━━ Provided material
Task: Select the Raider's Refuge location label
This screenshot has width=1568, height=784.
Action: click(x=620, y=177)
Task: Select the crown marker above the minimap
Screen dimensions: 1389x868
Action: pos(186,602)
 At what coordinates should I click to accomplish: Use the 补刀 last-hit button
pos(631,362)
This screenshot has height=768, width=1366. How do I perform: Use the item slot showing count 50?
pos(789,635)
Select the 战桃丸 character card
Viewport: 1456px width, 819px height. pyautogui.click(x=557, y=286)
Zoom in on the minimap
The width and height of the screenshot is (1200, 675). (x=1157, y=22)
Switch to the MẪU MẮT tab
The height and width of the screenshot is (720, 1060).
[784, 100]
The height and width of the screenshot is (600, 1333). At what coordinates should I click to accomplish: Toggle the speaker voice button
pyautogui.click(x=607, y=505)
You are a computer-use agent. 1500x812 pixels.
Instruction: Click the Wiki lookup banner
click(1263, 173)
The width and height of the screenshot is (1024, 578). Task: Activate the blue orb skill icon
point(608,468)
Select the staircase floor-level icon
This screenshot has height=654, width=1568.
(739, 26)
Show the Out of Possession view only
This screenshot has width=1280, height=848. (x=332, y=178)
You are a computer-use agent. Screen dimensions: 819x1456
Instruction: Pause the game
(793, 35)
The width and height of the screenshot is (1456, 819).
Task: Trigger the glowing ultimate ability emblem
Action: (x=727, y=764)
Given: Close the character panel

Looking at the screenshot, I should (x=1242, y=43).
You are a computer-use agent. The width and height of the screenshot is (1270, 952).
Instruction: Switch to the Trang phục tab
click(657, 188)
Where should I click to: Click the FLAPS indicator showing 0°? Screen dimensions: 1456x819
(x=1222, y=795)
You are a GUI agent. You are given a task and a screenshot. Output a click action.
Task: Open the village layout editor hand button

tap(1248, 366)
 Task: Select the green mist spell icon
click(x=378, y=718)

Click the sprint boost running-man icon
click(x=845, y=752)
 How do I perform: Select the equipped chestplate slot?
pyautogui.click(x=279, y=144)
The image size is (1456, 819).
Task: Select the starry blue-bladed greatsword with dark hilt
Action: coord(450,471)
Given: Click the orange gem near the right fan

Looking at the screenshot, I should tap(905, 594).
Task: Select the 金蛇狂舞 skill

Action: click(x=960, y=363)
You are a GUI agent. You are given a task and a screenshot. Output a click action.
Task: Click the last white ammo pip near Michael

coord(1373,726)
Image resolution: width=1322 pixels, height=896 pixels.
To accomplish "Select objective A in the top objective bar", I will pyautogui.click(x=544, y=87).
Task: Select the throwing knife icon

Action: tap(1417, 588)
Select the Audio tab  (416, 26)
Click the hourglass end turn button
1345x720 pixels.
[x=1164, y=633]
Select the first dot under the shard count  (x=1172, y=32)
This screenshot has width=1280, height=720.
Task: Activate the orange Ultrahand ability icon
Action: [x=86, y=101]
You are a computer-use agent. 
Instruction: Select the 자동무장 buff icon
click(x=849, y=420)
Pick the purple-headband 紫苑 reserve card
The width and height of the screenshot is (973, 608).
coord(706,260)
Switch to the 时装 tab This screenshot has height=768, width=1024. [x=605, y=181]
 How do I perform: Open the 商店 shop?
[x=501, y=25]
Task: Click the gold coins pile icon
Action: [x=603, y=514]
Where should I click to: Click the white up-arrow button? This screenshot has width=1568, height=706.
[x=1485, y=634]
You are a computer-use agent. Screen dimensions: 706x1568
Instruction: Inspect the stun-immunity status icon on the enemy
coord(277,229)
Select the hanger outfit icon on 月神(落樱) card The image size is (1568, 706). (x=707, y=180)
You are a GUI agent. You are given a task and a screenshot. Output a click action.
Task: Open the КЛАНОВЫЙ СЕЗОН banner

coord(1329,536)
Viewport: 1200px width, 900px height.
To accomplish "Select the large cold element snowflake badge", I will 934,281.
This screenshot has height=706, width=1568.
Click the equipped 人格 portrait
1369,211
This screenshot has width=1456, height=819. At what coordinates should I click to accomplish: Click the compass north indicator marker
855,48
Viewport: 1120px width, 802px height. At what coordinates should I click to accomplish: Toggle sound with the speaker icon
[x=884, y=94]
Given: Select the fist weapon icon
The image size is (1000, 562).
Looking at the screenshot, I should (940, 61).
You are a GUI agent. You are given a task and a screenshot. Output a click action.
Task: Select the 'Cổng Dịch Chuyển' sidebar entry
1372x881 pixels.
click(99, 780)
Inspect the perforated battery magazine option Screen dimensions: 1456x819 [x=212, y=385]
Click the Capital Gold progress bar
━━━━
• _Exercise aim_: Reproduce every item above word for word, leaving nothing out.

• _The result_:
Task: Select the Raider's Refuge location label
This screenshot has width=1568, height=784.
Action: click(x=620, y=177)
Task: Select the crown marker above the minimap
Screen dimensions: 1389x868
Action: pos(186,602)
 At what coordinates should I click to accomplish: Use the 补刀 last-hit button
pos(631,362)
This screenshot has height=768, width=1366. How do I perform: Use the item slot showing count 50?
pos(789,635)
Select the 战桃丸 character card
Viewport: 1456px width, 819px height. pyautogui.click(x=557, y=286)
Zoom in on the minimap
The width and height of the screenshot is (1200, 675). (x=1157, y=22)
Switch to the MẪU MẮT tab
The height and width of the screenshot is (720, 1060).
[784, 100]
The height and width of the screenshot is (600, 1333). At what coordinates should I click to accomplish: Toggle the speaker voice button
pyautogui.click(x=607, y=505)
You are a computer-use agent. 1500x812 pixels.
Instruction: Click the Wiki lookup banner
click(1263, 173)
The width and height of the screenshot is (1024, 578). Task: Activate the blue orb skill icon
point(608,468)
Select the staircase floor-level icon
This screenshot has height=654, width=1568.
(739, 26)
Show the Out of Possession view only
This screenshot has width=1280, height=848. (x=332, y=178)
You are a computer-use agent. Screen dimensions: 819x1456
Instruction: Pause the game
(793, 35)
The width and height of the screenshot is (1456, 819).
Task: Trigger the glowing ultimate ability emblem
Action: (x=727, y=764)
Given: Close the character panel

Looking at the screenshot, I should (x=1242, y=43).
You are a computer-use agent. The width and height of the screenshot is (1270, 952).
Instruction: Switch to the Trang phục tab
click(657, 188)
Where should I click to: Click the FLAPS indicator showing 0°? Screen dimensions: 1456x819
(x=1222, y=795)
You are a GUI agent. You are given a task and a screenshot. Output a click action.
Task: Open the village layout editor hand button

tap(1248, 366)
 Task: Select the green mist spell icon
click(x=378, y=718)

Click the sprint boost running-man icon
click(x=845, y=752)
 How do I perform: Select the equipped chestplate slot?
pyautogui.click(x=279, y=144)
The image size is (1456, 819).
Task: Select the starry blue-bladed greatsword with dark hilt
Action: coord(450,471)
Given: Click the orange gem near the right fan

Looking at the screenshot, I should tap(905, 594).
Task: Select the 金蛇狂舞 skill

Action: click(x=960, y=363)
You are a GUI agent. You are given a task and a screenshot. Output a click action.
Task: Click the last white ammo pip near Michael

coord(1373,726)
Image resolution: width=1322 pixels, height=896 pixels.
To accomplish "Select objective A in the top objective bar", I will pyautogui.click(x=544, y=87).
Task: Select the throwing knife icon

Action: tap(1417, 588)
Select the Audio tab  (416, 26)
Click the hourglass end turn button
1345x720 pixels.
[x=1164, y=633]
Select the first dot under the shard count  (x=1172, y=32)
This screenshot has width=1280, height=720.
Task: Activate the orange Ultrahand ability icon
Action: [x=86, y=101]
You are a computer-use agent. 
Instruction: Select the 자동무장 buff icon
click(x=849, y=420)
Pick the purple-headband 紫苑 reserve card
The width and height of the screenshot is (973, 608).
coord(706,260)
Switch to the 时装 tab This screenshot has height=768, width=1024. [x=605, y=181]
 How do I perform: Open the 商店 shop?
[x=501, y=25]
Task: Click the gold coins pile icon
Action: [x=603, y=514]
Where should I click to: Click the white up-arrow button? This screenshot has width=1568, height=706.
[x=1485, y=634]
You are a computer-use agent. Screen dimensions: 706x1568
Instruction: Inspect the stun-immunity status icon on the enemy
coord(277,229)
Select the hanger outfit icon on 月神(落樱) card The image size is (1568, 706). (x=707, y=180)
You are a GUI agent. You are given a task and a screenshot. Output a click action.
Task: Open the КЛАНОВЫЙ СЕЗОН banner

coord(1329,536)
Viewport: 1200px width, 900px height.
To accomplish "Select the large cold element snowflake badge", I will 934,281.
This screenshot has height=706, width=1568.
Click the equipped 人格 portrait
1369,211
This screenshot has width=1456, height=819. At what coordinates should I click to accomplish: Click the compass north indicator marker
855,48
Viewport: 1120px width, 802px height. At what coordinates should I click to accomplish: Toggle sound with the speaker icon
[x=884, y=94]
Given: Select the fist weapon icon
The image size is (1000, 562).
Looking at the screenshot, I should (940, 61).
You are a GUI agent. You are given a task and a screenshot. Output a click action.
Task: Select the 'Cổng Dịch Chuyển' sidebar entry
1372x881 pixels.
click(99, 780)
Inspect the perforated battery magazine option Screen dimensions: 1456x819 [x=212, y=385]
Click the Capital Gold progress bar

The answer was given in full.